We deal here with the cognitively-based architecture of an ID Workbench. By that we mean that we are concerned not so much with the technical details of the

system (although these are important), as we are with the task requirements of the

design process and how these interact with the designer's own level of experience as he or she engages in instructional design. We will thus be concerned with the

cognitive needs of the designer faced with an instructional design task and how

these needs can orient the architecture of the ID Workbench. Such a needs-based

approach is always present in the design of any system, but often implicitly so. What we want to do here is make the cognitive needs explicit and have them be

the main driver of the Workbench architecture.

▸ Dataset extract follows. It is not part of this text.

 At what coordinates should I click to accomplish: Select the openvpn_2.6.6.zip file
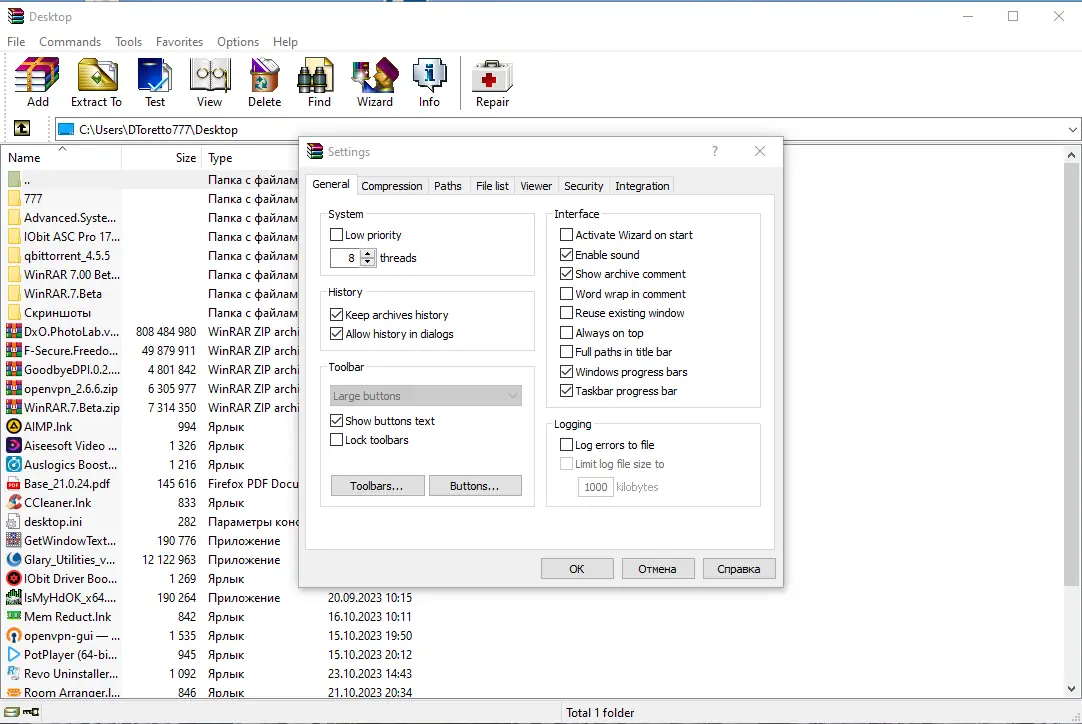[70, 389]
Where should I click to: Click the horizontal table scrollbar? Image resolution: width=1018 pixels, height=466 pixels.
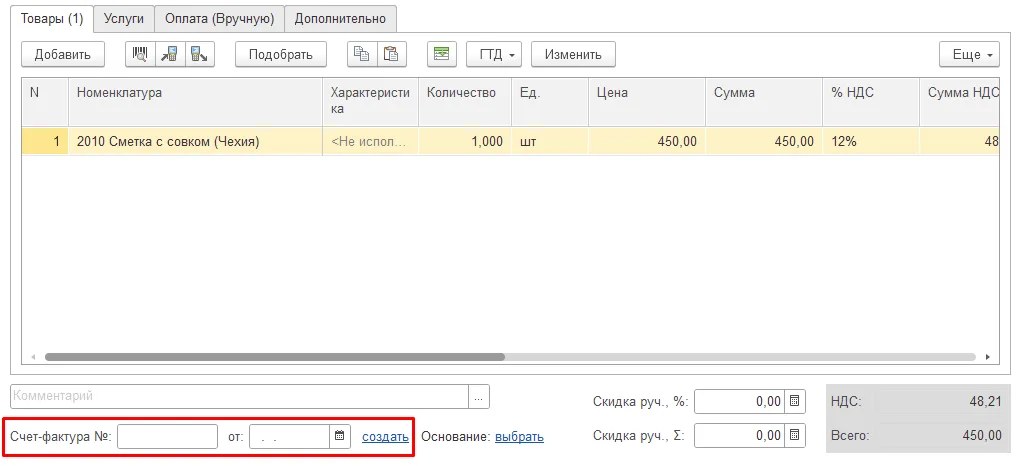click(x=275, y=357)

This brings us to a discussion of the main competitor of an ID Workbench as

the designer's main job aid, the ID expert system. We believe the expert system

approach has drawbacks which make it inappropriate for instructional design.

The expert system approach to instructional design

Expert systems technology has been around for quite some time now, and it has

been applied to numerous application domains. In the field of instructional

design, it was thought that the ID process could be formally represented as a set

of rules that would drive an ID expert system (Merrill, 1987). That goal is still

one which is currently being actively pursued (Merrill, 1990). There are reasons to believe, however, that that particular approach may be ill-founded.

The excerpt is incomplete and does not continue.